The invention will be described with reference to the accompanying drawings, wherein:
FIG. 1 is a side view of the spray guard in accordance with one embodiment of the present invention;
FIG. 2 is a bottom view of the spray guard shown in FIG. 1; .
FIG. 3 is a side view of the spray guard shown in FIG. 1 mounted on a discharge tube; and
FIG. 4 is a side view of a spray guard in accordance with another embodiment of the present invention mounted on a discharge tube.
The present invention will be described with reference to the accompanying drawings wherein like reference numerals refer to the same item.
There is shown in FIG. 1 a spray guard in accordance with one embodiment of the present invention. The spray guard comprises a dome 10 fashioned in the shape of a truncated pyramid. The dome 10 is preferably nine inches high, six inches square at the base, and three inches square at the upper end. The base end of the dome 10 is open, as best shown in FIG. 2. The upper end of the dome 10 is provided with a centrally disposed, circular aperture 12. The dome 10 may be fashioned of metal or other material, and is preferably fashioned of clear, rigid plastic having a thickness of three thirty-seconds of an inch. The transparency of the dome 10 permits the user to readily perceive the spraying operation and to determine whether the spray is being applied to the vegetation as desired. It should be appreciated that other dome structures may also be advantageously used in connection with the spray guard of the present invention.
As best shown in FIG. 3, the wand includes a cylindrically shaped discharge tube 14, which may be formed of a variety of different materials, and which may be either rigid or flexible.
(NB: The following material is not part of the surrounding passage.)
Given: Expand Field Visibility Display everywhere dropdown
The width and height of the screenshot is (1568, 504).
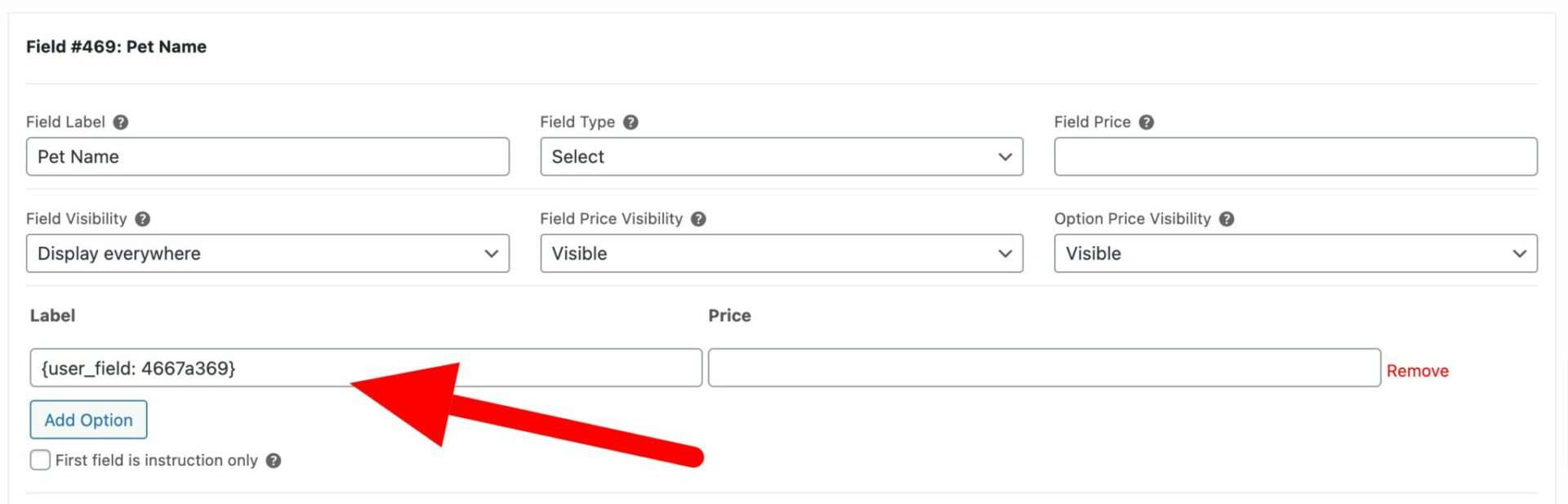Looking at the screenshot, I should point(268,253).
The wand shown in FIG. 3 includes a nozzle tip 16 releaseably attached, such as by screw threads, to the end of the discharge tube 14. As shown in FIG. 3, the circumference of the discharge tube 14 is smaller than the circumference of the nozzle tip 16, or stated differently, the width of the discharge tube 14 in a direction orthogonal to the longitudinal axis of the discharge tube is shorter than the width of the nozzle tip -6 in a direction orthogonal to the longitudinal axis of the discharge tube 14. In this embodiment of the present invention, the aperture 12 in the dome 10 possesses a diameter larger than the width of the discharge tube 14, and smaller than the width of the nozzle tip 16. The dome 10 may be mounted on the wand by disattaching the nozzle tip 16 from the discharge tube 14, inserting the discharge tube 14 through the aperture 12, and reattaching the nozzle tip 16. The dome 10 is thereby mounted on the discharge tube 14 and is adapted to freely translate relative to the discharge tube 14.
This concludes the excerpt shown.